Between 1998 and 2005 an estimated 100 million native birds, reptiles and mammals were killed by destruction of native vegetation in the state of New South Wales.
Eastern Australia is among the 11 worst regions of the world for this wilful loss of vital habitat for native flora and fauna – and the only one of them within a developed country, according to a 2015 World Wide Fund for Nature report.
The new NSW biodiversity legislation, just passed by parliament, was developed to solve this wicked problem, by integrating conservation efforts with native vegetation legislation.
However, what started out as a bold vision is now looking very lack lustre indeed. The legislation will achieve the opposite of what it is trying to do, largely because its provisions are undermined by other legislation. The legislative package will accelerate extinction of biodiversity, rather than arrest its decline, because the checks and balances on broad-scale land clearing are poor.
And it will allow a small but powerful fraction of the agricultural community to erode the reputation of farmers as Australia's true conservationists.
Four components of the Biodiversity Conservation Bill passed last month run counter to its purpose.
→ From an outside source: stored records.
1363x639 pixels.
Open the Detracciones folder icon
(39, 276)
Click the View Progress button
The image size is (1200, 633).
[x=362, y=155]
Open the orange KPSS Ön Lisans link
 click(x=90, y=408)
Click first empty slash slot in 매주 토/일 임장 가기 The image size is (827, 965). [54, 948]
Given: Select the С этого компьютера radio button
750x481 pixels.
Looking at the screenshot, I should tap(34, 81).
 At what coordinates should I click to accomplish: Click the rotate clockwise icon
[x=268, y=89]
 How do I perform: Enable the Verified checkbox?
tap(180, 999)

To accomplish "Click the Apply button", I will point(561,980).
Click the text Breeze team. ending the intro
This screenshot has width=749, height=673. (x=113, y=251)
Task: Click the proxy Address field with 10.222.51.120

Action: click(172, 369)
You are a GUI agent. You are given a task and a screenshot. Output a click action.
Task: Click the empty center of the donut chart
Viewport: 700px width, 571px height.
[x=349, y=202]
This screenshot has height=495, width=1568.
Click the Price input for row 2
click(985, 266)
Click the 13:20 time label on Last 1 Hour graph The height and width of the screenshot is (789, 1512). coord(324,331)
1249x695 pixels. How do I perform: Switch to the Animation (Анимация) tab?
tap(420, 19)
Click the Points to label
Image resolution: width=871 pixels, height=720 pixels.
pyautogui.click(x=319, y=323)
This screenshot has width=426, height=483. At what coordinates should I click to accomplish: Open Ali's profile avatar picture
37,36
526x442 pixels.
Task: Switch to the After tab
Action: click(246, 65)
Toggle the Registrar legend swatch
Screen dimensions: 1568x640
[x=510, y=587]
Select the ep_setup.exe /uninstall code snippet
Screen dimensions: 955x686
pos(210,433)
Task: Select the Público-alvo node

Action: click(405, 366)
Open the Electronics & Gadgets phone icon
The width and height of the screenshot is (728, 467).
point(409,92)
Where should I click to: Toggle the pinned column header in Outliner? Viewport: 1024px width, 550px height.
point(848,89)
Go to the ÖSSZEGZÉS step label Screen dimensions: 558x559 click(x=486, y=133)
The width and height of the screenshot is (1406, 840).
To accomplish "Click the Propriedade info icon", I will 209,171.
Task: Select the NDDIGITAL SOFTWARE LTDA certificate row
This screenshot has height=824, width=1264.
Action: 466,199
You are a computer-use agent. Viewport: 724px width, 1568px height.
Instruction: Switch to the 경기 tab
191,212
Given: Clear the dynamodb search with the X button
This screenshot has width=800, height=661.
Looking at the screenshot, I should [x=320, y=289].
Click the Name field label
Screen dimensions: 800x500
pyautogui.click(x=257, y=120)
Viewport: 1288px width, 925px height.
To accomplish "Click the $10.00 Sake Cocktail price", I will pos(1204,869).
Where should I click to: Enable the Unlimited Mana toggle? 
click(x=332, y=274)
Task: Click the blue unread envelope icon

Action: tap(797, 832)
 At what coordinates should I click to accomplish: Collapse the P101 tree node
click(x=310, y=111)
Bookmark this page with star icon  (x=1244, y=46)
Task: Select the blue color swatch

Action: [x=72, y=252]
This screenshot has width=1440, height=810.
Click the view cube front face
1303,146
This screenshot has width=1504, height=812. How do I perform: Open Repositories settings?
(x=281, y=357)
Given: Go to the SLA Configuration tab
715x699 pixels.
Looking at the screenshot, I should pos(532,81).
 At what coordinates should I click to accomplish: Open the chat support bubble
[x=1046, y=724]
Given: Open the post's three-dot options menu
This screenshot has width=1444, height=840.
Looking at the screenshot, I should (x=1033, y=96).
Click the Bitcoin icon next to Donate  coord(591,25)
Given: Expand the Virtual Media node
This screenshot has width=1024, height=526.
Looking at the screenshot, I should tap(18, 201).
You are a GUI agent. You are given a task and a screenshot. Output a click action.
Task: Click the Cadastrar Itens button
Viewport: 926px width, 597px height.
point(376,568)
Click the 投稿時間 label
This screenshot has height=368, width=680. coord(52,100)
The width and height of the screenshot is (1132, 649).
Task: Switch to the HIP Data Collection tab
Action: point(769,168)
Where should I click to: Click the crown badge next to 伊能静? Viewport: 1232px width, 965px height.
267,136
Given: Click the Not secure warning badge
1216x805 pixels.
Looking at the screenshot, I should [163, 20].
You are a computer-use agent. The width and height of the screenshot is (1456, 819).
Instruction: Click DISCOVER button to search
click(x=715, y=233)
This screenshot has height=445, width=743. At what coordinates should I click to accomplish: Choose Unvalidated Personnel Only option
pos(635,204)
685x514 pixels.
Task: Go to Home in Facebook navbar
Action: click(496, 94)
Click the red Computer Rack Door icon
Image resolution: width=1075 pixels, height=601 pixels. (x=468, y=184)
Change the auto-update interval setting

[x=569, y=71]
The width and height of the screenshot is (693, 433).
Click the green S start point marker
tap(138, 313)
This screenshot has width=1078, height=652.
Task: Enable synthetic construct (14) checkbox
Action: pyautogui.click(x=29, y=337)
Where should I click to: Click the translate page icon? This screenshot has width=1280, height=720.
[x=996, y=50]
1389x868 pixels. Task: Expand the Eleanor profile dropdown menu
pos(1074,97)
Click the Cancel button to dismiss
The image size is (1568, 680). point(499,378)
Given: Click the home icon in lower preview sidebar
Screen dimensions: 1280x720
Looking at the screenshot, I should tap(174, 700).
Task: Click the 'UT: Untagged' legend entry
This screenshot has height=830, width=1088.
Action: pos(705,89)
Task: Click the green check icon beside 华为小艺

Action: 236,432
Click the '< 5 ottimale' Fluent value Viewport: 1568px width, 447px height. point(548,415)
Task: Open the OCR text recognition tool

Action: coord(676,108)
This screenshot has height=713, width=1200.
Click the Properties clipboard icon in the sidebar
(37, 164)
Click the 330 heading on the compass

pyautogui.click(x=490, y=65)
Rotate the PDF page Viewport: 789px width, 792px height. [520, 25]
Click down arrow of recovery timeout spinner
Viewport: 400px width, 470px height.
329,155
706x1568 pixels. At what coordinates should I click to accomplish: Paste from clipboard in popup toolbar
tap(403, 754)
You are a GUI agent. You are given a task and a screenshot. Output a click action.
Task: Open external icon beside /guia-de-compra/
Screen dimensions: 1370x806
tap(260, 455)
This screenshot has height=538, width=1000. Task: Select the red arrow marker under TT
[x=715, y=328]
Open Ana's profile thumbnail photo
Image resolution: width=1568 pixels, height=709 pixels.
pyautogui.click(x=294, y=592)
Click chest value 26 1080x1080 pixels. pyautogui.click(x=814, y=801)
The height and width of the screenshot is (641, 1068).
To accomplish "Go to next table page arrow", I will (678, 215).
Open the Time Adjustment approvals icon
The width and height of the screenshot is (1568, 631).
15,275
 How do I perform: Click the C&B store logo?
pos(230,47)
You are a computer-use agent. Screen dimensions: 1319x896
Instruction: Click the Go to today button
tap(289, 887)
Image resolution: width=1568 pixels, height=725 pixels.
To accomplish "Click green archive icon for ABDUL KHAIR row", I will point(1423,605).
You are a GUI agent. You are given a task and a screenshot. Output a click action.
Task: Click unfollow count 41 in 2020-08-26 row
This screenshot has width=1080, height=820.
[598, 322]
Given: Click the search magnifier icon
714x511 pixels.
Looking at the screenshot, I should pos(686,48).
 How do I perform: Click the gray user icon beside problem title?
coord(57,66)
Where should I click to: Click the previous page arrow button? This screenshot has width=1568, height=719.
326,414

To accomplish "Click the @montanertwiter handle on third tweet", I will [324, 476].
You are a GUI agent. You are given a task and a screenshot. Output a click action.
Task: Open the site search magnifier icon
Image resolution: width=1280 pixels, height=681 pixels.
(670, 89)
First, native species only become worthy of protection when they are identified as threatened. Candidates queuing up to be on the threatened list are ignored, as are common native species.
This undermines the Government's $100 million Saving our Species program. While a laudable initiative, it is akin to putting a net at the bottom of the cliff to save species while ignoring the factors that are pushing them off the precipice.
The program can only focus on a minute fraction of biodiversity, predominantly the charismatic fauna and flora. Truly effective legislation needs to provide a protective umbrella over all ecosystems and the myriad plants, animals and microorganisms which form the rich tapestry of life.
Second, the black box of 'mapping' native vegetation, on which everything depends, is not a silver bullet, even though it is the best tool available.
A so-called line in the sand in the legislation affords some protection to all native vegetation existing in 1990. Unfortunately the line is blurry because it is based on satellite imagery which does not capture native grasses and open woodlands, making them vulnerable to destruction.
Also paddock trees – isolated and in small patches - act as stepping stones for birds and other animals to cross developed farm land – but are invisible on the vegetation maps. Yet they serve a critical function in stopping further biodiversity loss.
Most farmers also appreciate the value of these trees, which provide an environmental service for nothing. They hold the soil together, provide windbreaks and harbor natural predators against their agricultural pests.
Third, the offset scheme – being allowed to clear one piece of land if you protect another – is deeply flawed. Offsets should only be a fall-back option when there is no other alternative to clearing land.
And yet the legislation provides no incentives or regulations to consider alternatives with no long-term legal protection of the offset areas. This will inevitably lead to a reduction in native vegetation and a net loss of biodiversity.
Finally, ongoing clearing in Australia will make it much more difficult to achieve our greenhouse gas emission targets set in Kyoto, which were based on the assumption that we had land clearing under control.
If the Biodiversity Conservation Bill was not nobbled by amendments to other legislation it could help halt the loss of biodiversity with three positive initiatives.
First, previous threatened species legislation, with its independent scientific committee and the potential for assessing threatened ecosystems, was transferred almost intact to the new legislation. This system leads the world.
Next, protection of areas of outstanding biodiversity value is included – an increasingly critical issue in the Anthropocene.
Finally, the initiative of stewardship payments to farmers for looking after the land while they make a living is long overdue.
As it is, NSW is likely to repeat the mistakes of the Queensland legislation with widespread clearing. Internal inconsistencies in the legislation could be fixed, by including a rigorous, independent system of assessment for any land clearing requests before approval is given, rather than relying on self-assessment and rubbery exemptions.
Proponents for offsets should also be required to show how impacts on the native vegetation have been minimised or avoided. World's best practice requires substitution of 'like' for 'like', protection in perpetuity, and 'no net loss'.
In this new millennium, we need to understand that retaining and managing native vegetation is an essential foundation for the long-term sustainability of community well-being, agriculture and other industries, rather than a handbrake on short-term development and this year's balance sheet.
A truly integrated piece of biodiversity legislation could harmonise conservation and native vegetation management and realise ecological sustainable development, maintaining the unique character of Australian landscapes.